Source extract
+ + +

Sunday, August 29, 2010

Science saves volcano virgins

The Sunday funnies

Sunday mornings are a good time for enjoying the funnies. I am not, however, limiting myself to what I discover in the comics section of the daily newspaper. Some of the most entertainingly amusing stuff is on television, where religious broadcasters present surreal comedy routines that they deliver with astonishing earnestness. (I marvel at how they manage to keep a straight face.)

This morning's entertainment was provided in part by Shawn Boonstra, an earnest and soft-spoken television preacher who styles himself as the “speaker/director” of his It Is Written ministry. He had set himself the task of discussing Einstein's brain and using it as an example of the insufficiency of natural processes to explain the existence or intelligence of humanity.
You know, on paper, sometimes the theory of evolution makes pretty good sense, but don't you find there's this nagging doubt in your heart that tells you this place couldn't possibly have come into existence by accident? How in the world does a cosmic accident develop to the point where we can generate nuclear power? What can we learn from a literal chunk of Einstein's brain?
Ah, yes, the “cosmic accident.” Time to pull God out of the hat as a convenient explanation.

If that were all, Boonstra's presentation would have passed by, unremarked and unremarkable. Fortunately, however, for the sake of my morning entertainment, he had a compelling argument for God's existence based on morality. Without a divine lawgiver, you see, anything goes! While I had heard that before, too, I hadn't heard his precise example before:
If we accept the atheist view of our origins then we have to admit that ideas like good and evil or right and wrong are nothing but human concoctions, the products of our culture. And if you accept that morality is something invented by human beings, you run into a pretty big problem. If one culture says that it's okay to throw young virgins into an active volcano in order to appease the gods of the underworld, then who's allowed to say that's wrong? By what authority can they possibly critique that behavior?

+ + +

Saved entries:
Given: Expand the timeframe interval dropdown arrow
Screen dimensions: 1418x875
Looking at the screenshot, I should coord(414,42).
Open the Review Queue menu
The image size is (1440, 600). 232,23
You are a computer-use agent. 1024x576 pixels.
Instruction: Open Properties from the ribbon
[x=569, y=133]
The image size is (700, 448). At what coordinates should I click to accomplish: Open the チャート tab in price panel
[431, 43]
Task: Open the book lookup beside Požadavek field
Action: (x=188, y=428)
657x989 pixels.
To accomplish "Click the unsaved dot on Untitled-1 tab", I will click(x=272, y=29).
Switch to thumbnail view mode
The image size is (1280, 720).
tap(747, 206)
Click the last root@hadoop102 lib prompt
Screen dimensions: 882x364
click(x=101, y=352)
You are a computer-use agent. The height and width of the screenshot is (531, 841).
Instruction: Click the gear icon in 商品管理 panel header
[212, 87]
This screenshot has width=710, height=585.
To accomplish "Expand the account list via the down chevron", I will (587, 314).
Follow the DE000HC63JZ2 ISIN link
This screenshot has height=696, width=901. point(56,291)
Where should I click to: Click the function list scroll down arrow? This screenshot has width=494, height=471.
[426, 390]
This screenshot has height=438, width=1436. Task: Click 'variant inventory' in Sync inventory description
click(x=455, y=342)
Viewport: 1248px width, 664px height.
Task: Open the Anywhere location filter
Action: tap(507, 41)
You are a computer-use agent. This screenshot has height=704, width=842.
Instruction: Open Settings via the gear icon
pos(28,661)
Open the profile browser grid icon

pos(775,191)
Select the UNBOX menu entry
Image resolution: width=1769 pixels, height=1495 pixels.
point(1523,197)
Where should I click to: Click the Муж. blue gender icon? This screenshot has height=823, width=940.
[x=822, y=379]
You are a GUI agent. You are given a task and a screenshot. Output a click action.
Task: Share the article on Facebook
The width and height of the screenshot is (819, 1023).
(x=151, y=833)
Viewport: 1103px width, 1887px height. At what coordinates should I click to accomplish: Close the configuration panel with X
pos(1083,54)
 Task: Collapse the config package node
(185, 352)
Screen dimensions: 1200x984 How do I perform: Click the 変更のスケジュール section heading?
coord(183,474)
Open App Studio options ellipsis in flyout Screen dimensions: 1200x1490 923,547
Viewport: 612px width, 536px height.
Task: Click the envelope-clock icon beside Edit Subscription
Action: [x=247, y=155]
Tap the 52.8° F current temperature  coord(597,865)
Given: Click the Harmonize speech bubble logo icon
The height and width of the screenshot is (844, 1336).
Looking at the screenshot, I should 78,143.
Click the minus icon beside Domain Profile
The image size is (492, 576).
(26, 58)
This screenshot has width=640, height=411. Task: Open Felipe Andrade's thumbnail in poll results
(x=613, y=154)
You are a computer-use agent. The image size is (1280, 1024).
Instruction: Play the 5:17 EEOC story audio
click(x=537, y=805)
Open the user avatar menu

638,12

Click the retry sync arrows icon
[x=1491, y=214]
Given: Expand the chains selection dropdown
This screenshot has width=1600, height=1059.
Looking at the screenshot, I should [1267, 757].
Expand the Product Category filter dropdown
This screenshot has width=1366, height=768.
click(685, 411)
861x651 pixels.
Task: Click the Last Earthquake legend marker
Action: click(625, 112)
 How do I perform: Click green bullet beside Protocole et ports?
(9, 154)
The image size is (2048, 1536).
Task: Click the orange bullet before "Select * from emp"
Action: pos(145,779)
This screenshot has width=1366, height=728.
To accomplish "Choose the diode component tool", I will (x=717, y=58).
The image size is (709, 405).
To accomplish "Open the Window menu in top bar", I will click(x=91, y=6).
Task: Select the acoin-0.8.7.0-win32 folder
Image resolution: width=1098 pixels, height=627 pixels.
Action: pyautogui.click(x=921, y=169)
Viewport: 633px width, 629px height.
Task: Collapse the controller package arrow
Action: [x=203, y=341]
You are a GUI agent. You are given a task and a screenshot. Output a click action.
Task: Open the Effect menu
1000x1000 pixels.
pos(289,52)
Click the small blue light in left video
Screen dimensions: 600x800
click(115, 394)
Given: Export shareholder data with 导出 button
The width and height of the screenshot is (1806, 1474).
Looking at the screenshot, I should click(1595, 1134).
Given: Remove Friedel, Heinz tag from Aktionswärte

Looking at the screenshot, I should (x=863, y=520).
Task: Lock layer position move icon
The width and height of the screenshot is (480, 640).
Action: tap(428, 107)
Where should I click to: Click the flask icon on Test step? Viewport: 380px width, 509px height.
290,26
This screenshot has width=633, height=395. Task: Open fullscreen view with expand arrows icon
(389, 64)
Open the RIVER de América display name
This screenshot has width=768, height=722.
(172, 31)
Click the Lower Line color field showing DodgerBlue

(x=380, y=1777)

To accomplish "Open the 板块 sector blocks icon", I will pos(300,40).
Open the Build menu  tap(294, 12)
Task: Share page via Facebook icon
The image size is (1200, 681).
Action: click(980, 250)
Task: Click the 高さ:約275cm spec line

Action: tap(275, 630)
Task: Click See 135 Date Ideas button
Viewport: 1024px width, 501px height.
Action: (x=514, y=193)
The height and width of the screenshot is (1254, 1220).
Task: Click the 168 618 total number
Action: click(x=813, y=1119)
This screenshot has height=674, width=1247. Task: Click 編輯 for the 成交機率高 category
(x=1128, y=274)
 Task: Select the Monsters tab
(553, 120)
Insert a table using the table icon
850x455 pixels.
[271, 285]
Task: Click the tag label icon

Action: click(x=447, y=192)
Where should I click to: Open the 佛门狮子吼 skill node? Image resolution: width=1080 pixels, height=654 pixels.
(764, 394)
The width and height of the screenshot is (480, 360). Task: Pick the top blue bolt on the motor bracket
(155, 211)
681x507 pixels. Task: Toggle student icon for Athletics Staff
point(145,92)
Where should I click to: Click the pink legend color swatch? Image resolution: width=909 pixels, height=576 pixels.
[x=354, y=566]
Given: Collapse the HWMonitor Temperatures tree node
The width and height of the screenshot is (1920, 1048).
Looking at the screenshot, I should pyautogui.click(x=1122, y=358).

+ + +

Problems to work on
a) Summarize the blog post about Shawn Boonstra's broadcast in two sentences.
b) Write the next part of the blog post about Shawn Boonstra's broadcast, starting after its final quoted passage.

Outputs in order
a) The writer treats Sunday-morning religious broadcasts as comedy and this morning watched Shawn Boonstra of the It Is Written ministry use Einstein's brain to argue that natural processes cannot explain humanity's existence or intelligence. Boonstra also argued that if morality is only a human invention, no one would have the authority to say it is wrong for a culture to throw young virgins into an active volcano to appease the gods.

b)
By the authority of science, of course! Science amply demonstrates that volcanoes are not propitiated by virgin sacrifice. The virgins thus spared can then be employed in more productive ways.

Yay, science! Boo, volcano gods!

But Boonstra had worked up a head of steam, so he kept rolling along:
Not only do I believe in a creator God, I also believe in a moral God, a great lawgiver who gave us a perfect moral code. And far from being a outdated set of do's and dont's from some ancient outmoded religion, the Ten Commandments still remain God's standard for right and wrong today. They're laws that just make sense.
A perfect moral code? I'll bet that Boonstra can't define it. Or, at least, he'll have a hell of a time explaining why it's important to avoid eating shellfish while stoning one's recalcitrant children. Or raping virgins that belong to enemy tribes (assuming you don't need them for the volcanoes).

And the Ten Commandments make sense? Excuse me, but I think George Carlin has persuasively demonstrated that they are terribly overwritten and fraught with the insecurities of a compulsively jealous deity.

Amen.

6 comments:

kai said...

And indeed, by what authority can we critique the burning of witches?

CortxVortx said...

(wades through mabuslobber)

Is that the same "It Is Written" formerly hosted by Jack Van Impe? He was a hoot. I recall one sermon about all the demons floating around in the atmosphere, intercepting prayers ("principalities of the air"), and Jack whining, "I fear for the astronauts!"

Comedy gold.

DM said...

hawking is WRONG

DM said...

hawking is WRONG

science cannot explain NOTHING!

Lsquared said...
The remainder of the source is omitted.